Not that this paradigm shift of our era is altogether new; rather, few followers of Yeshua ben Yusuf (aka Jesus) got the message: When Jesus talked of ‘loving your enemies,’ He was not describing a submissive, wishy-washy ethos. On the contrary, one needs a good deal of courage and character to hang in there without feeling humiliated for being partly wrong (or even limited) or attributing less than positive motives to your “enemy.” An enemy might be simply an antagonist in a given conflict—a wife or child or parent; it need not be an entrenched, murderous enemy. True maturity develops the skills of tact, diplomacy, persistence, patience, caring about the others’ priorities.
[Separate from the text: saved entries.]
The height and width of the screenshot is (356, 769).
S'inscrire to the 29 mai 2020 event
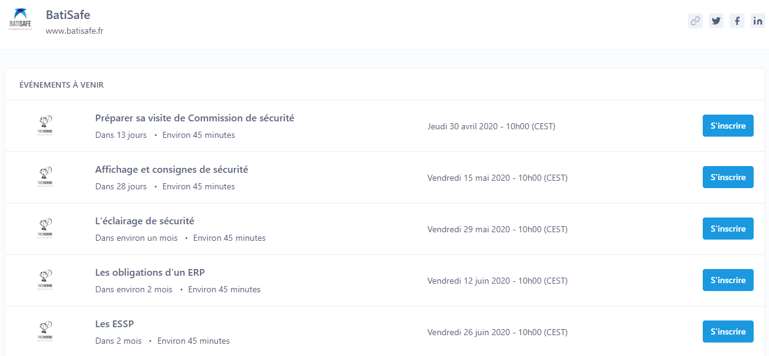coord(728,229)
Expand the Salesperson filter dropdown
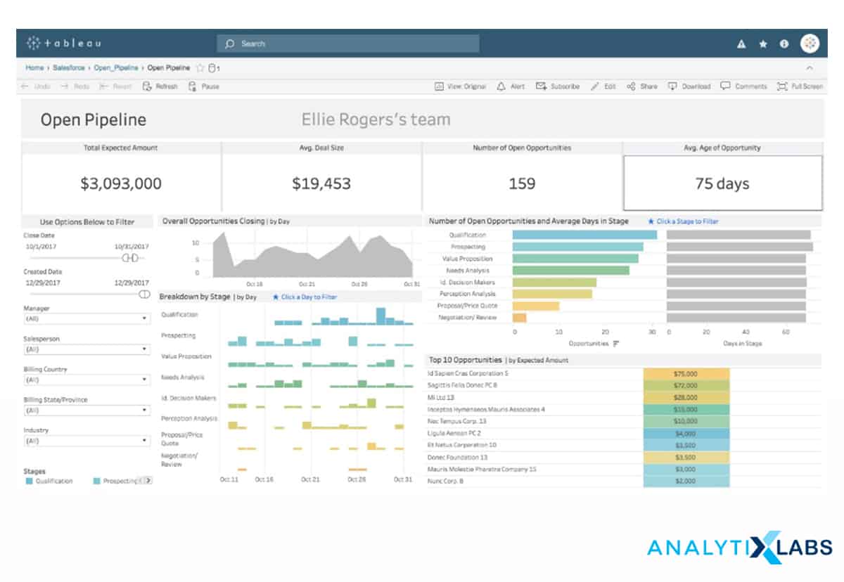Image resolution: width=844 pixels, height=582 pixels. 87,349
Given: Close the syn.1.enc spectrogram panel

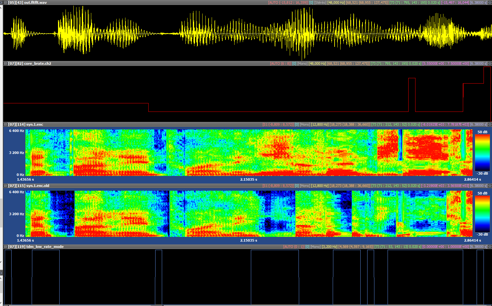Looking at the screenshot, I should pos(490,124).
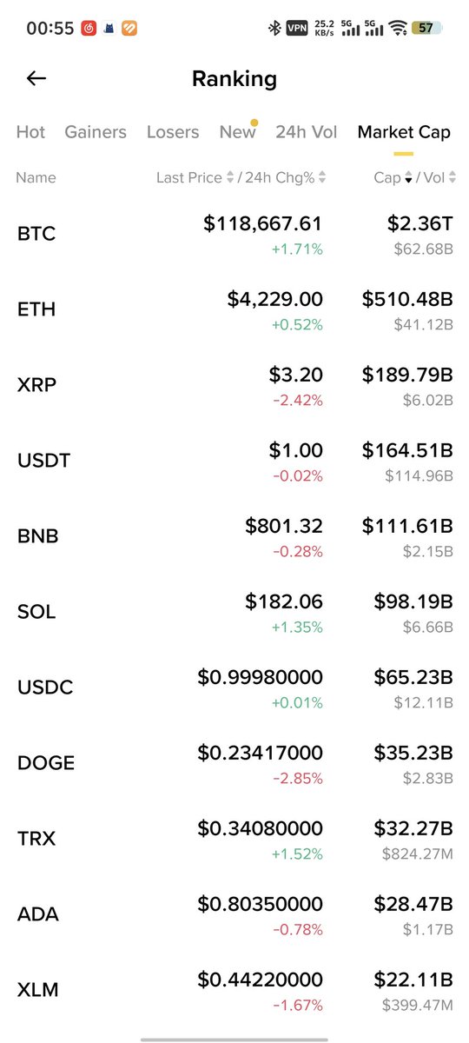Select the DOGE price entry
Screen dimensions: 469x1043
coord(260,752)
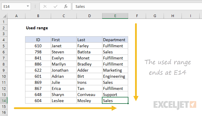Expand the Name Box dropdown arrow
Screen dimensions: 202x116
click(28, 6)
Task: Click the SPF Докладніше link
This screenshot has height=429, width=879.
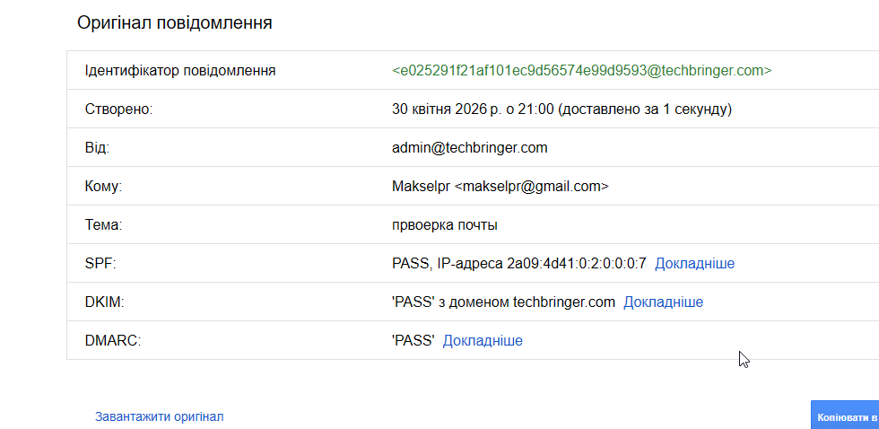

You need not agree with their proposed solutions, but neither should you become overly attached to your own earlier solutions. Give and take includes giving a bit, and doing this without submitting, but rather in the spirit of working out a compromise because you truly value the needs of others who don’t share your scale of priorities.

“But they should?” I can hear someone asking, and in a slightly defiant tone, adding, “Why?” Below that I hear a not explicitly stated attitude-feeling, perhaps preconscious: “Indeed, why? I don’t feel as if my beliefs—shared by others—is anything less than ‘in the right.’” The point I’m making is that the unconscious mind has an ingenious capacity to come up with seemingly plausible reasons for whatever you want! That’s what is meant by the term, rationalization.

For example, I recently saw the  movie “The Lorax,” (inspired by Dr. Seuss), in which the protagonist not only becomes caught up in the ecological devastation caused by his economic ambitions, but rationalizes it by the phrase, “I’m following my destiny!” It turns out that every nasty ambition can be rationalized—the unconscious mind is indeed that clever. So knowing this and being aware of the need to resist illusion, resist the sense of justification, and care about what the others feel and think—this takes a particular kind of consciousness-expanding process. Loving your enemies in this view is nothing weak, but the height of strength, more than mere strength through brutality.

We’re in an era when it is becoming apparent that war  (or even intimidation under threat of violence) is untenable: Too many people have cheap and powerful weapons and communications devices, and control by tyrants or well-meaning (rationalization, remember) guardians of “law and order” is becoming almost untenable. Fighting over who’s right isn’t going to cut it: It’s time to address how we can work it out without the terrible, terrible cultural disruption and breakdown, in addition to a host of sufferings that add to the loss of lives, that come with war.

Anyway, this song, One Everything, echoes a coming sensibility that is written about by the Dalai Lama regarding religion and many other idealists. Us versus them may yet become subsumed as we mature as a species into a larger sense that we’re all in this together, because in part there is only one everything.